The 38-year-old had flown to Abu Dhabi from Australia where she had played in the Australian Ladies’ Classic and Women’s NSW Open. The American was one of 36 players who were due to play in The Ladies Open at Yas Links last weekend.
A winner of the event in 2016, Allen wanted to show her support for the tournament and, at the same time, acclimatise herself in the Middle East ahead of the $1m Saudi Women’s Open, which had been due to take place this week.
“The day before the tournament was due to start, we were notified it was cancelled,” said Allen. “Things got pretty crazy after that.
“My original plan had been to stay in the Middle East to prepare for Saudi but, when the Yas Links event was cancelled, I booked a flight to come home. I was then advised against getting on that flight because there was a chance I wouldn’t be able to get back out for the Saudi event because of quarantining and so on.
"So, I decided to stay on only to then find out that the Saudi Arabian government was suspending all travel to and from nine countries, including the UAE, and that unless I left the UAE by Sunday, I wouldn’t be able to get into Saudi. At that point, I booked another flight to come home. I got back to Scotland on Monday and then it was just a waiting game to see if Saudi would still go ahead or not.”

* * *

Work to complete:
Answer these from the golf passage:
(a) From which country had Allen flown to Abu Dhabi?
(b) In what year did Allen win the event at Yas Links?
(c) On what day did Allen get back to Scotland?
You won't need the rows that follow to answer anything about the golf passage.

* * *

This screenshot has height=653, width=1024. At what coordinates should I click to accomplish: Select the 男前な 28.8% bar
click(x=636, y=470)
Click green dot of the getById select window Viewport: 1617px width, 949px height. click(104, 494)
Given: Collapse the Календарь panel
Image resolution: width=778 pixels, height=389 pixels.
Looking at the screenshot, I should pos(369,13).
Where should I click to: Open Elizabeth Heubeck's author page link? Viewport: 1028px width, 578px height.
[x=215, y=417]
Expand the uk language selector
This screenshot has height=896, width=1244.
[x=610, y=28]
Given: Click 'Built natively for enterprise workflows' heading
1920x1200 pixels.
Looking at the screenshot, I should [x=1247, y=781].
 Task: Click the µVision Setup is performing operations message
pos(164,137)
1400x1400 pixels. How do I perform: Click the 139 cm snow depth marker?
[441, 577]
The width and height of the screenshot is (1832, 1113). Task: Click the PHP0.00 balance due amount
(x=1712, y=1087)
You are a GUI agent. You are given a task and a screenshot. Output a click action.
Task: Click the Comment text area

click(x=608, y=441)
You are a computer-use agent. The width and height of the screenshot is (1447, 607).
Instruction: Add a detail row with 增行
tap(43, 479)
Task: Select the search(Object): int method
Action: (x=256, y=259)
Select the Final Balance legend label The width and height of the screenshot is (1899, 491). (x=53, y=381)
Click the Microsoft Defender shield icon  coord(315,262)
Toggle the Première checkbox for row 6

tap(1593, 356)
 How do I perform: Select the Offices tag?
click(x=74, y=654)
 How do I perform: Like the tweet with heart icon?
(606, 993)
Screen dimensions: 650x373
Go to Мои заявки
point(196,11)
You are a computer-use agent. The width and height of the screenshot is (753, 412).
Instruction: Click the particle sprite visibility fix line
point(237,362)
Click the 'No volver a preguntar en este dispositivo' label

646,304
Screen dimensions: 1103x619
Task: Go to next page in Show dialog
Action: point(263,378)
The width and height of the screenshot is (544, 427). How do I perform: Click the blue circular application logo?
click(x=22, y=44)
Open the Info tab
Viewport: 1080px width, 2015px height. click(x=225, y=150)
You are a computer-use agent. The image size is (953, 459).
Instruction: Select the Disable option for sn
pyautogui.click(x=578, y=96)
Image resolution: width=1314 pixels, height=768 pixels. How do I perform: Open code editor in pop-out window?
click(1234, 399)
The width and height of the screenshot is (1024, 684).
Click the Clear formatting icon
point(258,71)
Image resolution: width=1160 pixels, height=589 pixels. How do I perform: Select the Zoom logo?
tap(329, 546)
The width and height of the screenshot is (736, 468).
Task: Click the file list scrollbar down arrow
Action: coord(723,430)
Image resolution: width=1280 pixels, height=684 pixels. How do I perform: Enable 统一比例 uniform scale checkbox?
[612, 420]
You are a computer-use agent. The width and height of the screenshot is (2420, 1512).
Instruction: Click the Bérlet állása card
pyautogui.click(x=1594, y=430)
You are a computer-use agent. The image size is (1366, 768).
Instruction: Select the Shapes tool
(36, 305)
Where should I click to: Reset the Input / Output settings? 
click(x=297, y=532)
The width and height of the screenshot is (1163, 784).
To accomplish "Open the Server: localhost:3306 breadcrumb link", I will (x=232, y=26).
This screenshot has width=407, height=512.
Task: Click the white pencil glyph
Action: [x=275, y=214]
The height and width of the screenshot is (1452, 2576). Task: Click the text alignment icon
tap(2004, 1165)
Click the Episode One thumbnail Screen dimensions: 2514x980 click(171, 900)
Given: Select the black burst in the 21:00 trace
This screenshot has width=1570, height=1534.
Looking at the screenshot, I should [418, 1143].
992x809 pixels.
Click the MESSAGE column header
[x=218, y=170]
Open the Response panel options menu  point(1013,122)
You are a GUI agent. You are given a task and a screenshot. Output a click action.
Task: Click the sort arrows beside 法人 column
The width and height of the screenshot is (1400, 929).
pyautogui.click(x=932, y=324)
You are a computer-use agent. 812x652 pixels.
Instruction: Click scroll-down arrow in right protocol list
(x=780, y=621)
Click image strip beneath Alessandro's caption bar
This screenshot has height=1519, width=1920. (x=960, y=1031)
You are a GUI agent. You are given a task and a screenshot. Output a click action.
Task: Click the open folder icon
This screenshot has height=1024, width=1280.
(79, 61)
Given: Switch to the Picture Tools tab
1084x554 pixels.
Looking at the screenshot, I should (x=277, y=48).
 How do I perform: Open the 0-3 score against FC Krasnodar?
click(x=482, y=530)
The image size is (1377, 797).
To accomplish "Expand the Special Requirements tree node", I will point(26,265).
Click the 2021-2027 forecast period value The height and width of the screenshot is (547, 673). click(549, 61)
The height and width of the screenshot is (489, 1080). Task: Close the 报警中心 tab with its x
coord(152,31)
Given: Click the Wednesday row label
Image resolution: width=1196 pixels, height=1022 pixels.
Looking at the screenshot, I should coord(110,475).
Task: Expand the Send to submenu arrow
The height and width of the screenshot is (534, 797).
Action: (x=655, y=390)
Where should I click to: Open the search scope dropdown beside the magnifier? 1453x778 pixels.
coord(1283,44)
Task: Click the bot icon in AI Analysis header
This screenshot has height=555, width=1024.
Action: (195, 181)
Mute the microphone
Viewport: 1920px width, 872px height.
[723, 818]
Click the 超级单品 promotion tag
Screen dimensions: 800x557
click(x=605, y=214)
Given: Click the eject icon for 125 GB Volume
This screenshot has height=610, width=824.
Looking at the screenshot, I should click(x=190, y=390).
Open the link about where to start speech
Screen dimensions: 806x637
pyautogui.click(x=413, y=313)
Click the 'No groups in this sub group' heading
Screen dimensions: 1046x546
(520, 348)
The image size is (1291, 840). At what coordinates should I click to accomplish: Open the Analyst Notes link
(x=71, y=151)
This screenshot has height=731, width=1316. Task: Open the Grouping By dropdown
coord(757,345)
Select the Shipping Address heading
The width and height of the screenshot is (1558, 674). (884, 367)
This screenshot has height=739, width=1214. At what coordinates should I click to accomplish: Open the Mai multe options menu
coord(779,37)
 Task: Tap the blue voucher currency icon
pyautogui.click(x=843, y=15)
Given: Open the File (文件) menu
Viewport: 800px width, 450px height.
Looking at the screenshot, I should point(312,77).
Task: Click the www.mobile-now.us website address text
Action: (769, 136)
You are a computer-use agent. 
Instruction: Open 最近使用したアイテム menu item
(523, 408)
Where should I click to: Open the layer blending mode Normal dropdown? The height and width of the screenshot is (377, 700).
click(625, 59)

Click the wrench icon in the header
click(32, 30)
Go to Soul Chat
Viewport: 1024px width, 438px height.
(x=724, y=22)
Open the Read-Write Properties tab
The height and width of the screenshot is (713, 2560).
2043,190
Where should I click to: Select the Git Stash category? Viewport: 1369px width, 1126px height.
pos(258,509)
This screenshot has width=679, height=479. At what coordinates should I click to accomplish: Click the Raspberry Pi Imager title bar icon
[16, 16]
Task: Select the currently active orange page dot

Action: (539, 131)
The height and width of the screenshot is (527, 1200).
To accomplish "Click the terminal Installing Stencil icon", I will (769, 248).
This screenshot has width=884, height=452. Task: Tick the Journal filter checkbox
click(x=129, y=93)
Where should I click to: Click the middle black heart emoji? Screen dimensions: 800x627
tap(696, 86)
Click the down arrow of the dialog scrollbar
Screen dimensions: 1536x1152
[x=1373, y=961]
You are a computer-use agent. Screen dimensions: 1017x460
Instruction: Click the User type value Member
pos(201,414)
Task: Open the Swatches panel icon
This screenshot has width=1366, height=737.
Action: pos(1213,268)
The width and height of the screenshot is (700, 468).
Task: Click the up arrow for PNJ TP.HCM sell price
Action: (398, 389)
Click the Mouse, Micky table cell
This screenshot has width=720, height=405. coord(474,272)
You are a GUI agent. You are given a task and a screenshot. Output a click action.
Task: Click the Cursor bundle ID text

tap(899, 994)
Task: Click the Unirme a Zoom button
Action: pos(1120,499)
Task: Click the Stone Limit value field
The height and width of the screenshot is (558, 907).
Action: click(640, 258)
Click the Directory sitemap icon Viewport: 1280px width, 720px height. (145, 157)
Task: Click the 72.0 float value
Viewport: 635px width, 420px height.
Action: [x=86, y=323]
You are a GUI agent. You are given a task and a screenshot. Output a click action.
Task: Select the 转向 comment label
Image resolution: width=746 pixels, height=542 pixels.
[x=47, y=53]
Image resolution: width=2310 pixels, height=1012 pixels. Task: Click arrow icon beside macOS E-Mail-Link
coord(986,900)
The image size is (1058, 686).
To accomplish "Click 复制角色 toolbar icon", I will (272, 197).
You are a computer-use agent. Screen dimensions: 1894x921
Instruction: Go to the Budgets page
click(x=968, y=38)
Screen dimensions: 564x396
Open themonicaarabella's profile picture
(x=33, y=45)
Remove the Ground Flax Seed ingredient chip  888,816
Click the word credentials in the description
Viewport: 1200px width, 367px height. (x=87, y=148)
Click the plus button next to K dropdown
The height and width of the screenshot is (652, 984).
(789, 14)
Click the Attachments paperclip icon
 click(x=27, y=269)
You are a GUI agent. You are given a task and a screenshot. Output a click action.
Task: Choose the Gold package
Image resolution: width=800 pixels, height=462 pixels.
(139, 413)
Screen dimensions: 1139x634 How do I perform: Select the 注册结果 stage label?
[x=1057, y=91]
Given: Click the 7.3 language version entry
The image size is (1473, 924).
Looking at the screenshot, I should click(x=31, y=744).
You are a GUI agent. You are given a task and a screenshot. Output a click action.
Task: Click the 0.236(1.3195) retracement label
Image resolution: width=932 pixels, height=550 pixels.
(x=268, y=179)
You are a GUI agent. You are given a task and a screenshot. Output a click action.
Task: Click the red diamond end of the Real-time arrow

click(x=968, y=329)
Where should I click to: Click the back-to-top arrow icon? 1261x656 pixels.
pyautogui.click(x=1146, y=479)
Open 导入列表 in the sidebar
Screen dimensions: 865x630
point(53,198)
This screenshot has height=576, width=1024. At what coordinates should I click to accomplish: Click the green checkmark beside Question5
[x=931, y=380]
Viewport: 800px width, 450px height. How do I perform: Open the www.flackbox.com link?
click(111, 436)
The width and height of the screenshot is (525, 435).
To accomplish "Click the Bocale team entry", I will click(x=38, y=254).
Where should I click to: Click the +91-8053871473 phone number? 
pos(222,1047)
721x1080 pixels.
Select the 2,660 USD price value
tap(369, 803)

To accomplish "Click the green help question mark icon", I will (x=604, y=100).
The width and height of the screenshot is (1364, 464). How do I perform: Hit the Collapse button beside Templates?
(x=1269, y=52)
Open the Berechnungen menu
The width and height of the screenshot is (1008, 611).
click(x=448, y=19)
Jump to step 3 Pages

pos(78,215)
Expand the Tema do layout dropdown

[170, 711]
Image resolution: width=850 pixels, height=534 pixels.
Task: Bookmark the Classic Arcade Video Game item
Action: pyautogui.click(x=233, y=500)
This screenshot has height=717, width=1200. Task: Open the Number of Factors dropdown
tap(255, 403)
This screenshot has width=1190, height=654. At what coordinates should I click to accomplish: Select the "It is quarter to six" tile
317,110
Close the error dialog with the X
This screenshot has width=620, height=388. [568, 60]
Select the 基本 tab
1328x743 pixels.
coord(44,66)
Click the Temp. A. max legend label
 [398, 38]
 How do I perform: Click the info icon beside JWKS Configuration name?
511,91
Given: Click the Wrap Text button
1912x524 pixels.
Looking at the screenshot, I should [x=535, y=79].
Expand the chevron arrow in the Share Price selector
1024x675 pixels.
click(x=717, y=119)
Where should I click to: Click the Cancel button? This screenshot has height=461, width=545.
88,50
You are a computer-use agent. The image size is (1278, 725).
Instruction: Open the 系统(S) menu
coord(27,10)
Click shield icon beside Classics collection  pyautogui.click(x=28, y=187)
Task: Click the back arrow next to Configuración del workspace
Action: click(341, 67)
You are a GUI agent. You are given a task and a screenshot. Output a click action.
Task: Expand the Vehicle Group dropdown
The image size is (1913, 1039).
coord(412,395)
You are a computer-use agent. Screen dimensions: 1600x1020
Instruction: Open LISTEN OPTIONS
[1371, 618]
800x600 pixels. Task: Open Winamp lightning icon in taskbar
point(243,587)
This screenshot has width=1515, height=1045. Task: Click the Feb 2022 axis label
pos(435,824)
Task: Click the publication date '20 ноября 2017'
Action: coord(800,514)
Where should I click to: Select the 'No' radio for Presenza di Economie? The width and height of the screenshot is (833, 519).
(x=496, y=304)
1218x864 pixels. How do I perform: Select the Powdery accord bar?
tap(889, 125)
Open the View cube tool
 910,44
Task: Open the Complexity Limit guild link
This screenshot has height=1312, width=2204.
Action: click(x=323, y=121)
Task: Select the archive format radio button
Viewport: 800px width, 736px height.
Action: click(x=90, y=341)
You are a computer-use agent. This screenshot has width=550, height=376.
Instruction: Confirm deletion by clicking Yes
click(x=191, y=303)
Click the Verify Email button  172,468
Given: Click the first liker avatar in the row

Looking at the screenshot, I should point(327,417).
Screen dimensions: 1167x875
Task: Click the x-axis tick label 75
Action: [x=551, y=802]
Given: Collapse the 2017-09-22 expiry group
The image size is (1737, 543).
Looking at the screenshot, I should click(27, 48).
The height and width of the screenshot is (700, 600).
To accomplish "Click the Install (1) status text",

* * *

Completed exercise:
(a) Australia
(b) 2016
(c) Monday